AWS Certified Machine Learning – Specialty — Question 109
A financial services company wants to adopt Amazon SageMaker as its default data science environment. The company's data scientists run machine learning
(ML) models on confidential financial data. The company is worried about data egress and wants an ML engineer to secure the environment.
Which mechanisms can the ML engineer use to control data egress from SageMaker? (Choose three.)
Answer options
- A. Connect to SageMaker by using a VPC interface endpoint powered by AWS PrivateLink.
- B. Use SCPs to restrict access to SageMaker.
- C. Disable root access on the SageMaker notebook instances.
- D. Enable network isolation for training jobs and models.
- E. Restrict notebook presigned URLs to specific IPs used by the company.

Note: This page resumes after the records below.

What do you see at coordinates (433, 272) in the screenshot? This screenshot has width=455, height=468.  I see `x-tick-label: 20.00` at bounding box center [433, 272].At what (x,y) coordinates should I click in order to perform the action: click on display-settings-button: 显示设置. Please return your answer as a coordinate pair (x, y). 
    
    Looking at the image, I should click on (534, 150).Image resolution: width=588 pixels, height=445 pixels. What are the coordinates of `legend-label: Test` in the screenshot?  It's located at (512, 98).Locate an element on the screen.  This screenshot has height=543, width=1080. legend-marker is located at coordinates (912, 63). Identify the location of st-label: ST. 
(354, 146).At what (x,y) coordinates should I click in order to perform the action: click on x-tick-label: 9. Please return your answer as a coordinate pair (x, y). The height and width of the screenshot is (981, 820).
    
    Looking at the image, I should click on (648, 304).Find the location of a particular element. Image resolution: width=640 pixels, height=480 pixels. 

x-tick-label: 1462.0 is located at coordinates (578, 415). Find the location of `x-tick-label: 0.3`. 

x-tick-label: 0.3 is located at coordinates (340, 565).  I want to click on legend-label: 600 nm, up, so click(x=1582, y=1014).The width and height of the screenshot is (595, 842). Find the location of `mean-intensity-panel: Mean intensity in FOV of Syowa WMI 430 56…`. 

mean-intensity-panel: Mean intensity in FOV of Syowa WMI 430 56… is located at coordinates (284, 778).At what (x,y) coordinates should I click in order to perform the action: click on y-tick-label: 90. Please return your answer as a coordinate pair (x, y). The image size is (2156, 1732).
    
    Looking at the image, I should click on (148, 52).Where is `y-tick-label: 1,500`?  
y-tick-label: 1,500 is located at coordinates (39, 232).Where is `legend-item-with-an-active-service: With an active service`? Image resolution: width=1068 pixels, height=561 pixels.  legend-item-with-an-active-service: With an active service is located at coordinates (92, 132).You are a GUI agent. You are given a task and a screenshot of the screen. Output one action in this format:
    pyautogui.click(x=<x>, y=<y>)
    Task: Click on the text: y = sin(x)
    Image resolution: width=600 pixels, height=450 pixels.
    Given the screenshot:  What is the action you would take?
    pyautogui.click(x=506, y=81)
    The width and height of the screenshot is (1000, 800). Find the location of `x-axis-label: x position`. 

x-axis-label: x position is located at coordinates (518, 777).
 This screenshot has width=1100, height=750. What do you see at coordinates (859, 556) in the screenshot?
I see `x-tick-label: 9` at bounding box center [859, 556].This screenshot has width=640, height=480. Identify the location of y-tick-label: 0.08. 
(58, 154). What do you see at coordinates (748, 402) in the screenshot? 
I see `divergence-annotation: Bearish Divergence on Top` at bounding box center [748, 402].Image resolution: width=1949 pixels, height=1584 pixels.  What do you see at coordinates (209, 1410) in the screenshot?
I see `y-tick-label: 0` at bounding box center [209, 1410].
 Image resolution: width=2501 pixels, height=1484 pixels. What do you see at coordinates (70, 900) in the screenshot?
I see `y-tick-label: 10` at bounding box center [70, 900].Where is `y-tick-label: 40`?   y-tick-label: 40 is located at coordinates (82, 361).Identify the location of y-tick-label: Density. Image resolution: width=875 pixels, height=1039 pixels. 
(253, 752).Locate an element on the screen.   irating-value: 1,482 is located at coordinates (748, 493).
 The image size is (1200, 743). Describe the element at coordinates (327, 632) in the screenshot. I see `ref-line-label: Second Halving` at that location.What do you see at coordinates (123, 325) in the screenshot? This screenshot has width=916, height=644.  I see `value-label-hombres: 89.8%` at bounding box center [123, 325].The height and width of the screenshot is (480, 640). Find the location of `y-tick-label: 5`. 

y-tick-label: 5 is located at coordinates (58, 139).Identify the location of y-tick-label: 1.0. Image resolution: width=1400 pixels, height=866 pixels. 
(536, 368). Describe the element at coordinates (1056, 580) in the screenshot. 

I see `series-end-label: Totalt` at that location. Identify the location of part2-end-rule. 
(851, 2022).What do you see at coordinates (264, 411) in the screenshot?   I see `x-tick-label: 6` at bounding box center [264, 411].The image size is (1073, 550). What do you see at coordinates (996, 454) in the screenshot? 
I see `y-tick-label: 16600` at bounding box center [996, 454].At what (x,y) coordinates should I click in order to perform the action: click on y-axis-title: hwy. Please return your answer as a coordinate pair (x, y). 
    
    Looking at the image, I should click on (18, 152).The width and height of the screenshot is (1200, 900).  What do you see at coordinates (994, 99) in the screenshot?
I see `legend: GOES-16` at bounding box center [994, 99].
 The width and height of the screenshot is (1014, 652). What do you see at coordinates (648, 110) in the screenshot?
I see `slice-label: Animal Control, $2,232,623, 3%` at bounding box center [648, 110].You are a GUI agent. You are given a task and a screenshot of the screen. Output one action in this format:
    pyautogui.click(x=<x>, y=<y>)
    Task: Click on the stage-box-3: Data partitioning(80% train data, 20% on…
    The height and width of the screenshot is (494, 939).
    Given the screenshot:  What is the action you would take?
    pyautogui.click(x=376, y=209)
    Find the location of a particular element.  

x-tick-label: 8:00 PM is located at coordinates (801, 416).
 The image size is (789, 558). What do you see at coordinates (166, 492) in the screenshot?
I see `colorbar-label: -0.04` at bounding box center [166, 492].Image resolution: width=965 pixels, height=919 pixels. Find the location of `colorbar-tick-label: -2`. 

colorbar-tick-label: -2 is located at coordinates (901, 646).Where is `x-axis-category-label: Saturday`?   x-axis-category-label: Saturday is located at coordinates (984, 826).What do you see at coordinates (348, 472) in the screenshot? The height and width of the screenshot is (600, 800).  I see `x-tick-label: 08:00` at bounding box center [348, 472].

- F. Protect data with encryption at rest and in transit. Use AWS Key Management Service (AWS KMS) to manage encryption keys.
Correct answer: A, D, E
Explanation
The correct answers A, D, and E are effective strategies for controlling data egress from SageMaker. A enables secure connections through AWS PrivateLink, D ensures training jobs and models are isolated from external networks, and E restricts data access based on specific IP addresses. Options B and C do not directly address data egress control, while F, while important for data protection, does not specifically manage data leaving the environment.